I looked in the passenger’s seat and saw Jonesy sound asleep and wearing what now appeared to be a tattered, pink blouse. It wasn’t hard to picture him standing in the parking lot looking like a massive transsexual, complete with well-defined cleavage. I couldn’t even imagine the conversation that had preceded the altercation, which we were told, ended abruptly when Honey produced a can of pepper spray and a lighter shaped like a derringer.

“I started to call the cops even after they left, but you know, I guess it was kind
of funny,” Honey said, checking her nails for damage.

“How can you say it’s funny?” Michelle said. “What about his feeling?”

“He did seem pretty sensitive about all that hair on his back,” Honey said. “He
kept trying to cover up, even after they left when it was just the two us. I think he might like me. Maybe I shouldn’t have flirted with him so much.”

Jonesy’s body had become something of a breeding ground for unwanted hair
in recent years. I seemed to recall him lamenting that fact once during an outing to Stewart Beach, where he wore a lightweight football jersey in hundred-degree heat, even in the water. Come to think of it, even his nose hair tended to be the long, flowing variety when left unattended.

“Look, it is a little funny,” I said. “Besides, he won’t remember any of this in the
morning.”

Michelle looked at me. This time she wasn’t smiling.

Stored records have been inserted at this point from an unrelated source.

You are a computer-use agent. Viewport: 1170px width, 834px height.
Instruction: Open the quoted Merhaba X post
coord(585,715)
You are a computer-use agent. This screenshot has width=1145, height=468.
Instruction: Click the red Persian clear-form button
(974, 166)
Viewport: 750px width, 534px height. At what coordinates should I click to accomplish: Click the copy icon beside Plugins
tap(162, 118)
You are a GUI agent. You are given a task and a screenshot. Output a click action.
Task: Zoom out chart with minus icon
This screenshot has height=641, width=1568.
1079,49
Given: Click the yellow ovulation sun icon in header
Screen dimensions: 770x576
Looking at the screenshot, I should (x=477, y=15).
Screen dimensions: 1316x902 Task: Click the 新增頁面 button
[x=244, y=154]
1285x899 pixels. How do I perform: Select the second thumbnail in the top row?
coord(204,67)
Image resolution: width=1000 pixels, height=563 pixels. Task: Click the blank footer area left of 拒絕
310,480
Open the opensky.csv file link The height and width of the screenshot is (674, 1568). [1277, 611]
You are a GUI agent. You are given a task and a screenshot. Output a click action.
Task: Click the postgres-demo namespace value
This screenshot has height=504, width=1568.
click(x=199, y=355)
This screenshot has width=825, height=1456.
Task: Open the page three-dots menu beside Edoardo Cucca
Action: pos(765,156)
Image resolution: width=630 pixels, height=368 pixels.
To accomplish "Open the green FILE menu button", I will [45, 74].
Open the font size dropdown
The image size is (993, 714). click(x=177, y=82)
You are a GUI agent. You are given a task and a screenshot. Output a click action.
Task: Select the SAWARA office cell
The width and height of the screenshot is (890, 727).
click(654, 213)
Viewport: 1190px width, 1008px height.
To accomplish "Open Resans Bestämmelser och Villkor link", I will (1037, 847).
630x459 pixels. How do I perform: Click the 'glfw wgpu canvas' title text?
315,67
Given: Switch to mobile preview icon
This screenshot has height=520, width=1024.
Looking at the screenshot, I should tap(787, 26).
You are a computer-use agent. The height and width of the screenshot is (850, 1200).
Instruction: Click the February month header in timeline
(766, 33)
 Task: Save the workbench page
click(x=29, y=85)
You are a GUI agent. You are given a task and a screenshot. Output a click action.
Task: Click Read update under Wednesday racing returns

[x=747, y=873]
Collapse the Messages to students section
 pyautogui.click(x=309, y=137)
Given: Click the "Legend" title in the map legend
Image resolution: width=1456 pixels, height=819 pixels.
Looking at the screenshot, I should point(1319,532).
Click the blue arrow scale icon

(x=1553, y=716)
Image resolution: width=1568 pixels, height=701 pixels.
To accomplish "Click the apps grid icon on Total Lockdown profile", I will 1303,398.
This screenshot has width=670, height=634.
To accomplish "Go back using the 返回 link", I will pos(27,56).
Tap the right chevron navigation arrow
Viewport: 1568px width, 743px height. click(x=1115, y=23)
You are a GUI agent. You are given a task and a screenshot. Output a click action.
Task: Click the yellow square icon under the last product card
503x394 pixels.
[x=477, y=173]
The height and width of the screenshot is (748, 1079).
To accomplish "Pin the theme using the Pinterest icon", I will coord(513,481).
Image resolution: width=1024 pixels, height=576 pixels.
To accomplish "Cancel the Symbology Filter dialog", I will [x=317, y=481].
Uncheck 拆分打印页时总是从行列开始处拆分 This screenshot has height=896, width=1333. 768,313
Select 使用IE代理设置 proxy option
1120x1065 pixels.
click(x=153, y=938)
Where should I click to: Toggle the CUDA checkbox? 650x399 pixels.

“You two,” she said, shaking her head and walking toward the Cadillac. “I sure
know how to pick ’em.”

In hindsight, the whole escapade made little sense, even as such escapades go.
Half the city ran around shirtless eight months out of the year, anyway. For that matter, most women who could pull it off were wearing the equivalent of Band-Aids at that very moment and calling them tops. A smock was unnecessary as long as Jonesy stayed out of the store, and a pink smock was unnecessary at any time. Of course, there was the whole back-hair issue and the highly unusual involvement of women in our antics to consider this time, I suppose.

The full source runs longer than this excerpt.